Good Afternoon. My name is Starr and I’m the protagonist of The Hate U Give by Angie Thomas. I am from Garden Heights. I’m a 16 year old black high school student. Who lives in a black neighborhood. Going to William Prep.
I’ve been called here today on behalf of my friend Khalil Harris who was killed by 115. I’ve been traumatized but I will not give up on my friend. Me and Khalil have been friends since we were kids. So it shattered me when he got shot.
Me and Khalil were in the car driving home and 115 pulled us overdue a “lane change” but I knew something was off based on 115 body language. He roughly searched Khalil and he didn’t tell us why he pulled us over. The cop walked away. Khalil trying to keep me calm and smooth talk me.
Khalil pulls out a hairbrush and not even under 3 seconds 115 pulls the trigger and shoots Khalil. I got out of the car and tried to reassure and help Khalil but 115 handcuffed me as I watched Khalil die.
I support that America is guilty of human rights violations against African-Americans through the criminal justice system. “Everyone is entitled to all the rights and freedoms set forth in this Declaration, without distinction of any kind, such as race, color, sex, language, religion, political or other opinion, national or social origin, property, birth or other status. This matter most to my character because it isn’t being followed.” That was a piece from the specific human rights.
This was not being followed. 115 saw color and assumed my friend Khalil Harris was dangerous. May he rest in peace. Justice will be served, that’s all.
This was a beautiful perspective.
I liked how you talked about this from the perspective of Starr.
To follow up with the quote, “America is guilty” I completely agree. This nation doesn’t hold itself to the standards it holds it people to
This was great to understand the point of view of someone who was there!
Omg! Literally love this book so much and the image you used speaks volumes.
Wow! this was very touching. I like how you wrote from the protagonist perspective! Grabbed my attention.
Excellent post; I liked The Hate You Give and the way you explained your viewpoint on the guilt of America. I also appreciated how you brought up the assumption that black guys are automatically viewed as violent due to their skin tone. What has reading this book changed for you regarding racism and inequality?
Hi, I like the statement you used about the officer only seeing color. A lot of people today say they don’t see color or refuse to acknowledge racial inequities. A question for you that is have you read any other books that included a minority besides Black people experiencing racial violence or other injustices, and how did they impact you?

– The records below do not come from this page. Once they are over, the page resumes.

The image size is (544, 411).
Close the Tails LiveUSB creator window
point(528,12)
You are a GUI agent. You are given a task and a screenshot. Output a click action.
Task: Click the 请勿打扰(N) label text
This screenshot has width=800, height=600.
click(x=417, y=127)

I really loved your side of this debate. I too agree that America is guilty. Do you believe that this justice system is based on the premises of slavery?
The ways in which racism and violence against black people are justified by societal preconceptions of them are crazy. These preconceptions defend white communities, including the pupils at Starr’s school. How does grief have a way of alienating you? What are the invisible losses of losing someone?

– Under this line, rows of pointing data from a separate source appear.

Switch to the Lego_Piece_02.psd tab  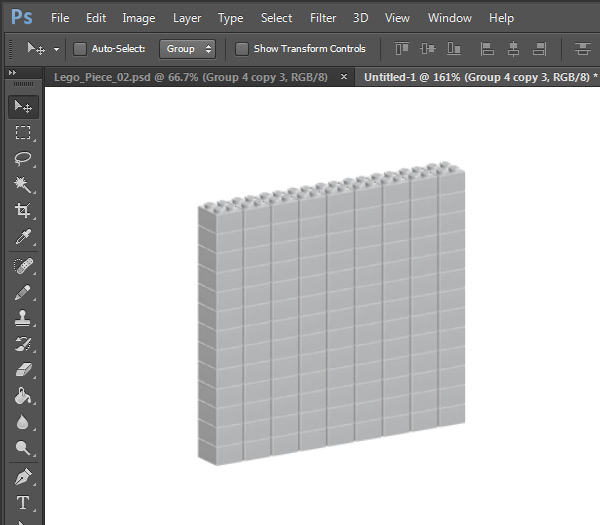coord(191,77)
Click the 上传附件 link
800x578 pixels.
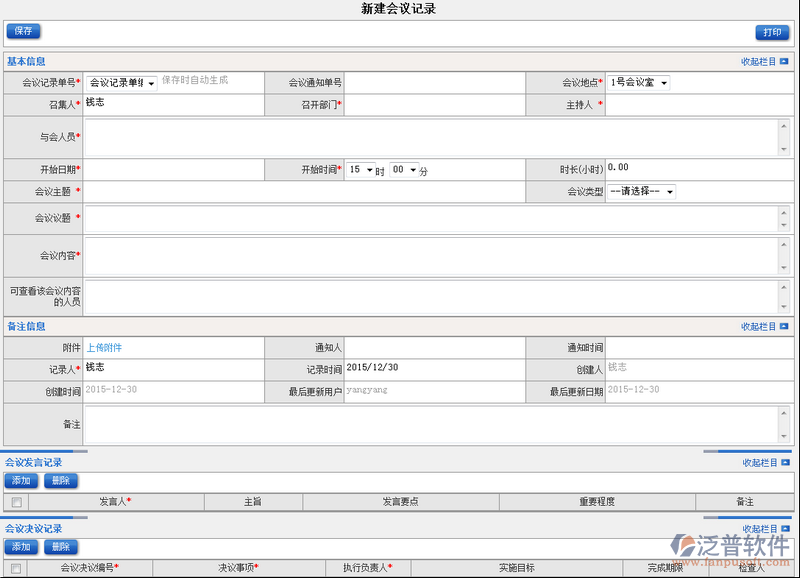[104, 348]
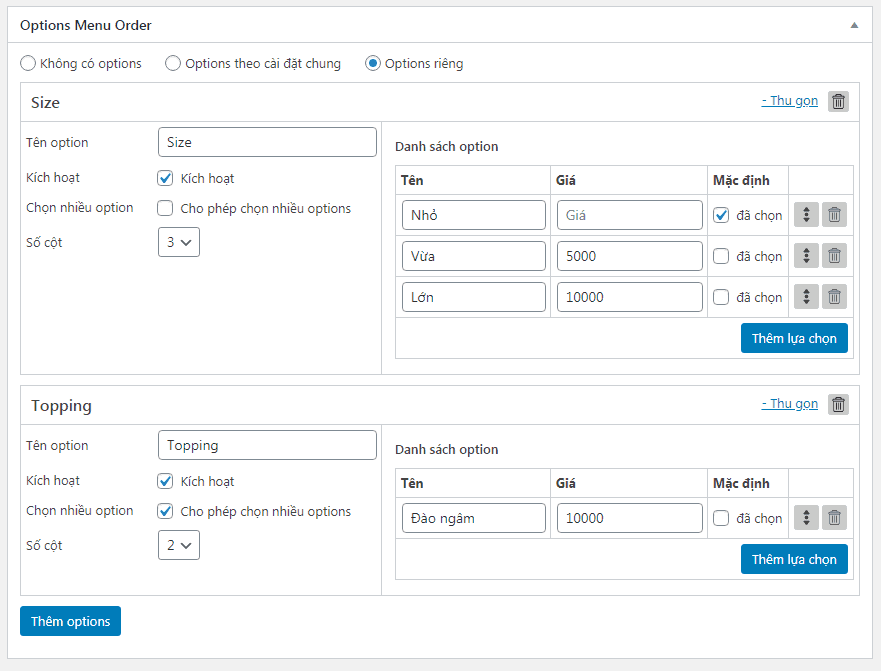
Task: Choose Options theo cài đặt chung
Action: [x=173, y=64]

I read “The Hate you Give” in the 9th grade and I loved it. Your post really took me back to when I first read it. Your first-person view really allowed me to feel the emotions I had while reading the book. My question is, what was the strongest emotion did you have while reading?
I love your references and your connections. I enjoyed reading this.
This is my favorite post, The Hate U Give is one of my favorite movies and to see how you created a post from the protagonist’s pov really caught my attention. I think that was really creative of you.
I love the pov. It’s very unique and different. I respect this heavily.